Precomputable Trade-off Between Error and Breakpoints in Piecewise Linearization for First-Order Loss Functions

TL;DR

This paper develops a precomputable upper bound on the number of breakpoints needed for piecewise linear approximation of first-order loss functions, balancing error and computational complexity in stochastic optimization.

Contribution

It introduces a precomputable upper bound on breakpoints for piecewise linearization, aiding efficient approximation with controlled error in stochastic optimization.

Findings

Derived an upper bound on breakpoints for a given error

Proposed algorithms to achieve approximations below the upper bound

Facilitates preemptive trade-off decisions in model approximation

Abstract

Stochastic optimization often involves calculating the expected value of a first-order max or min function, known as a first-order loss function.
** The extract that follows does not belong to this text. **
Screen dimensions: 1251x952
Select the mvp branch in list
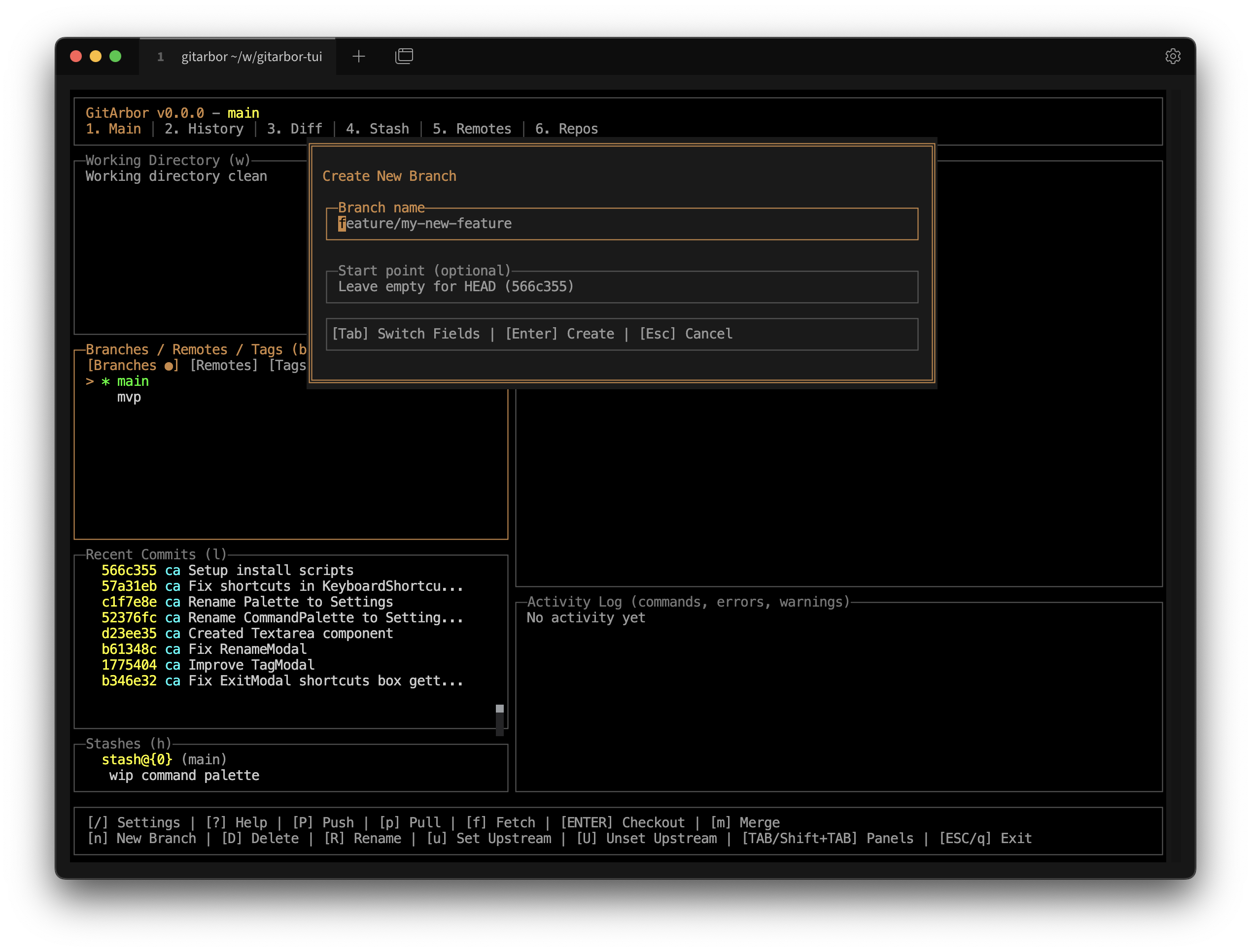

In this context, loss functions are frequently approximated using piecewise linear functions. Determining the approximation error and the number of breakpoints (segments) becomes a critical issue during this approximation. This is due to a trade-off: increasing the number of breakpoints reduces the error but also increases the computational complexity of the embedded model. As this trade-off is unclear in advance, preliminary experiments are often required to determine these values. The objective of this study is to approximate the trade-off between error and breakpoints in piecewise linearization for first-order loss functions. To achieve this goal, we derive an upper bound on the minimum number of breakpoints required to achieve a given absolute error. This upper bound can be easily precomputed once the approximation intervals and error are determined, and serves as a guideline for the trade-off between error and breakpoints. Furthermore, we propose efficient algorithms to obtain a piecewise linear approximation with a number of breakpoints below the derived upper bound.